The alarming spread of bacterial resistance to existing antibiotics is a serious global health threat. As a result, there is an urgent need for new antibiotics which preferably act on new cellular targets that are essential for the survival of pathogens. The toxicity, selectivity, bioavailability in patients, the serum stability and, in particular, the bacterial uptake are important challenges in the development of new antibiotics.

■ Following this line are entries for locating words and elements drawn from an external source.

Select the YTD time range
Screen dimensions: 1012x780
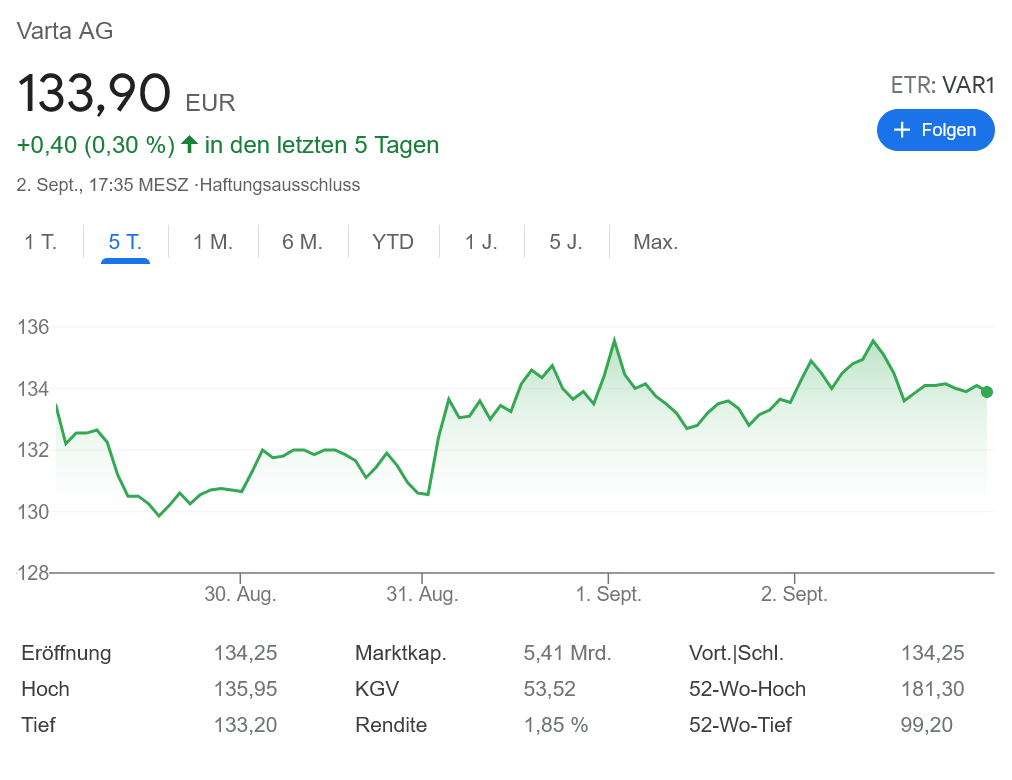393,242
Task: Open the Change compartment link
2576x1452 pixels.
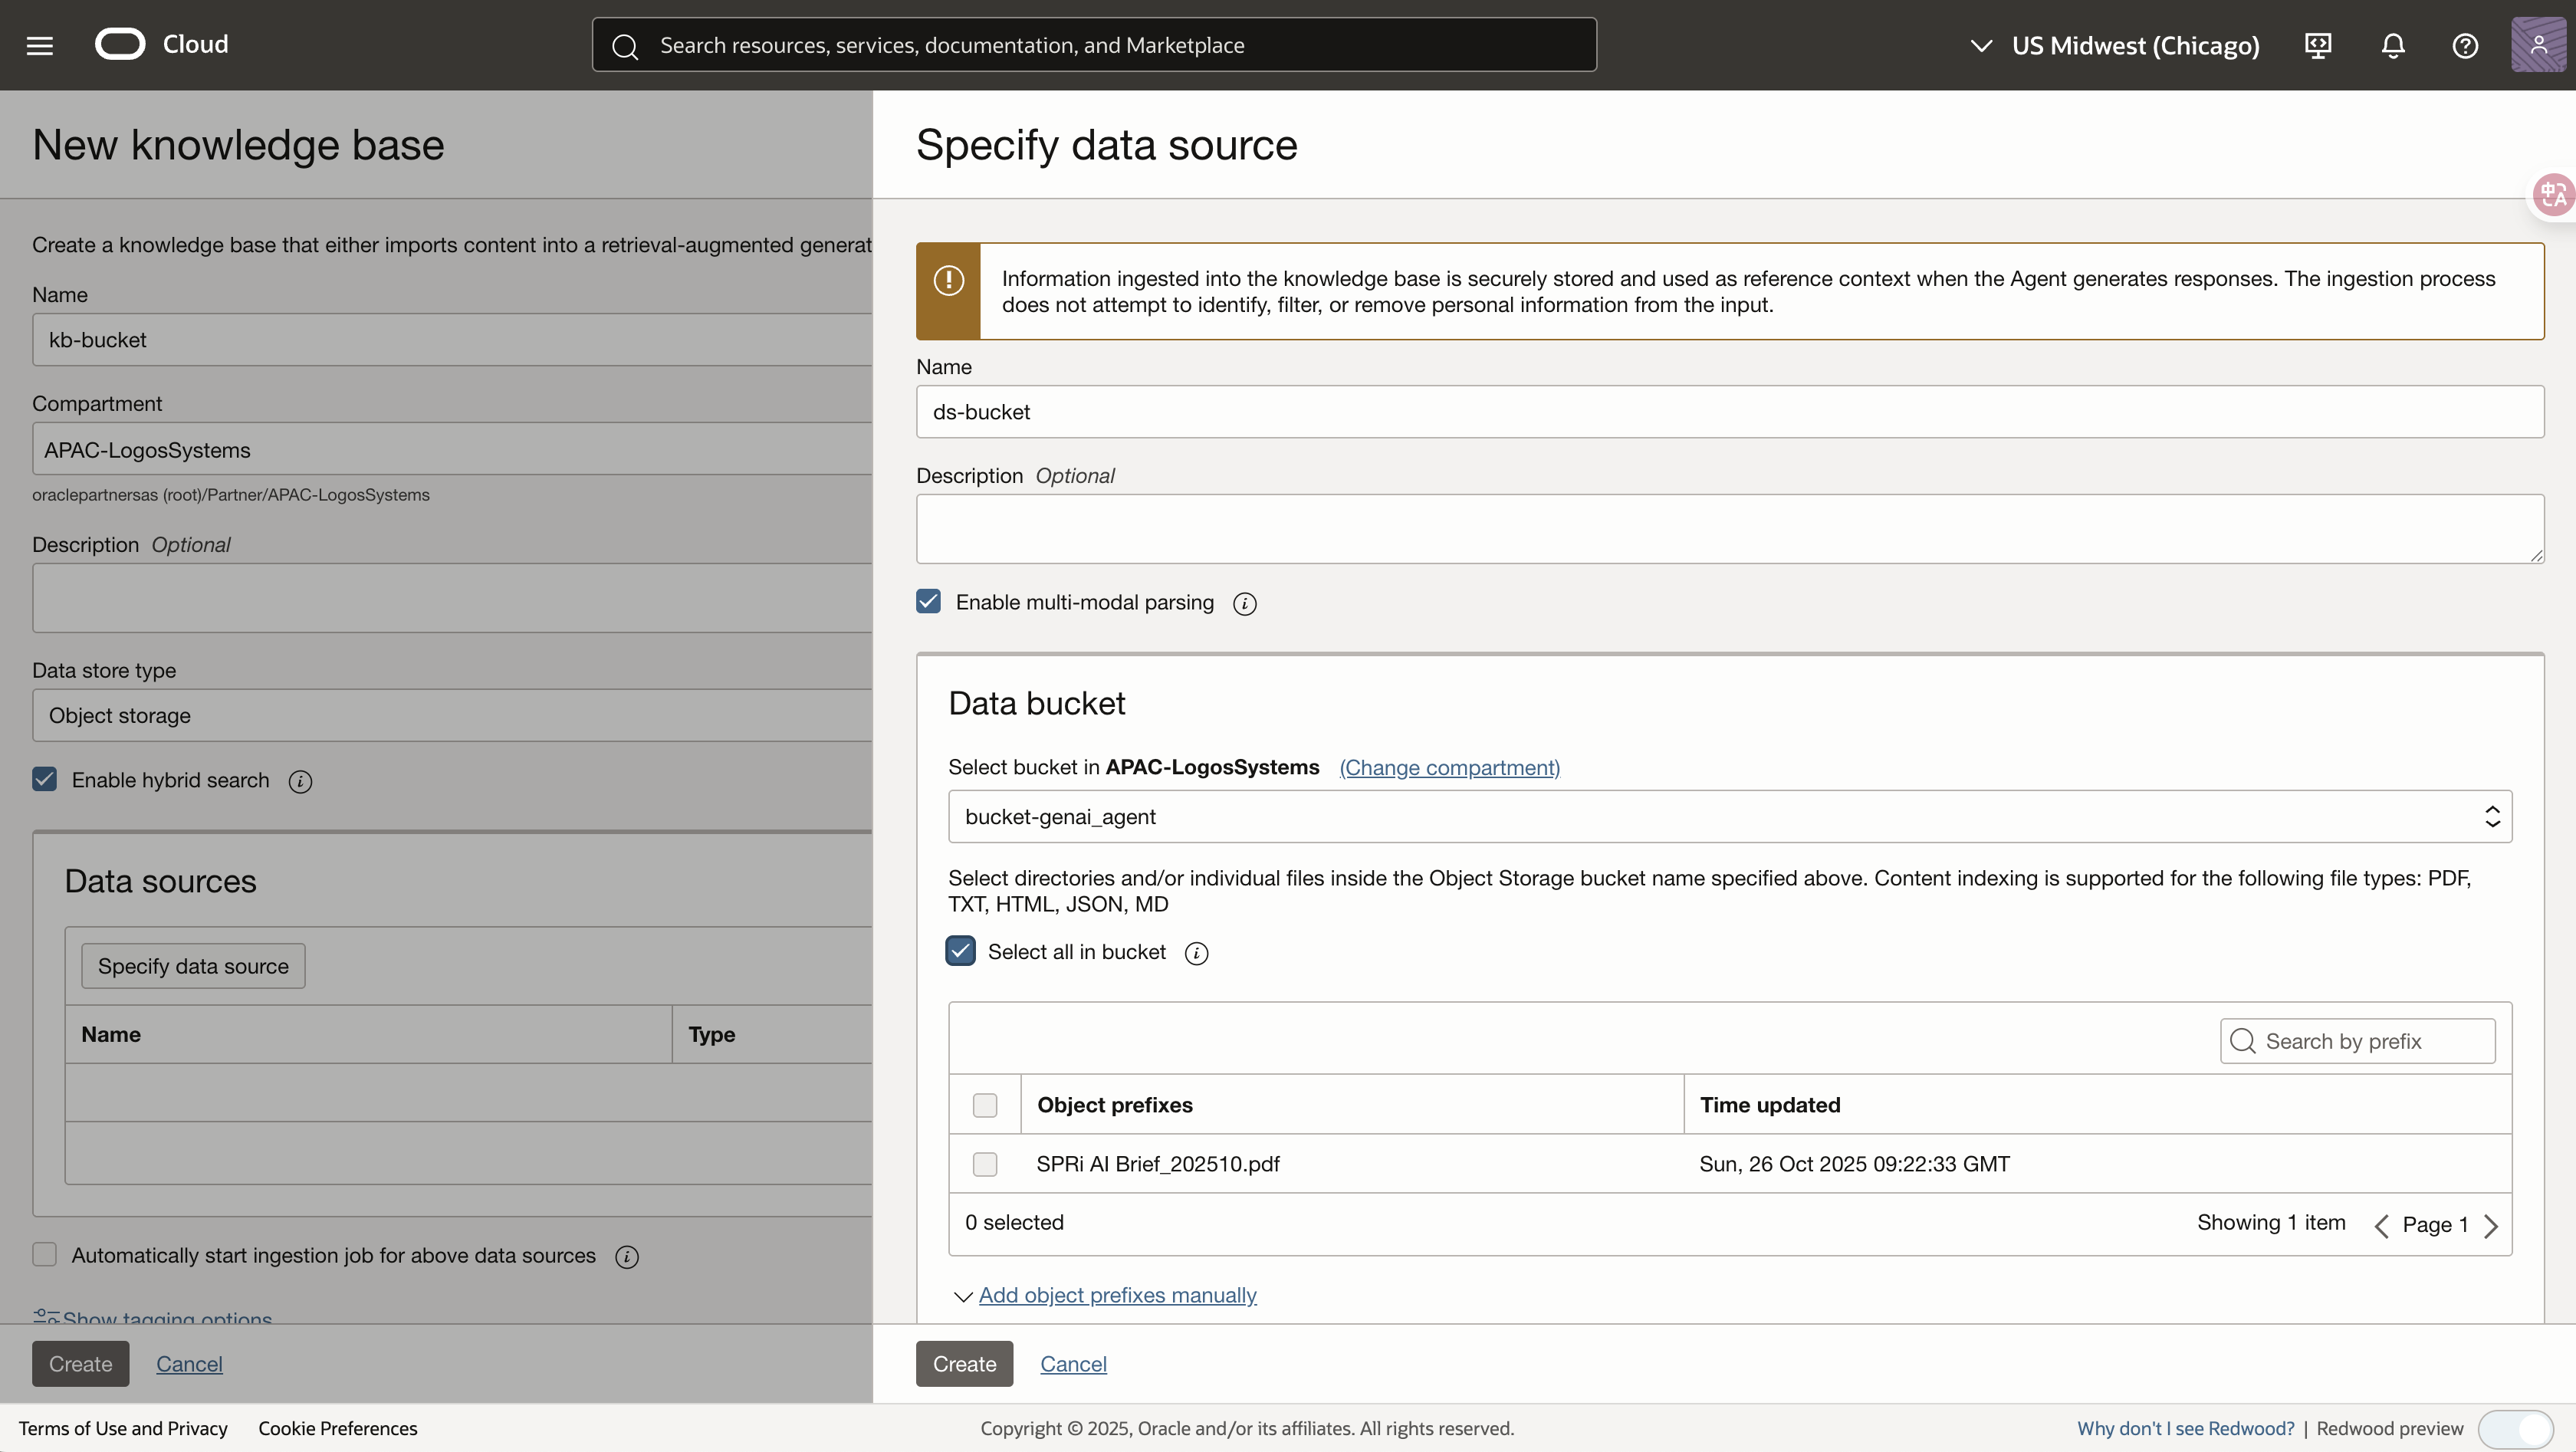Action: pos(1449,768)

The last two decades, aminoacyl-tRNA synthetases (aaRSs) were identified as a clinically validated target for the development of antimicrobial agents. Because aaRSs are retained in all living organisms, but with extensive polymorphisms, a part of the challenge exists in the development of an appropriate lead compound with good specificity for particular species, so that an optimal therapeutic ratio can be achieved.

The ultimate goal of this project is to synthesize aaRS inhibitors with a better therapeutic index in order to provide a solution to the problems outlined above (including the toxicity, selectivity and bacterial uptake) that emerge in the development of new antibiotics.
We want to achieve this goal (1) starting from a new set of aminoacylated sulfonamide nucleosides and (2) on the basis of new mupirocin analogues.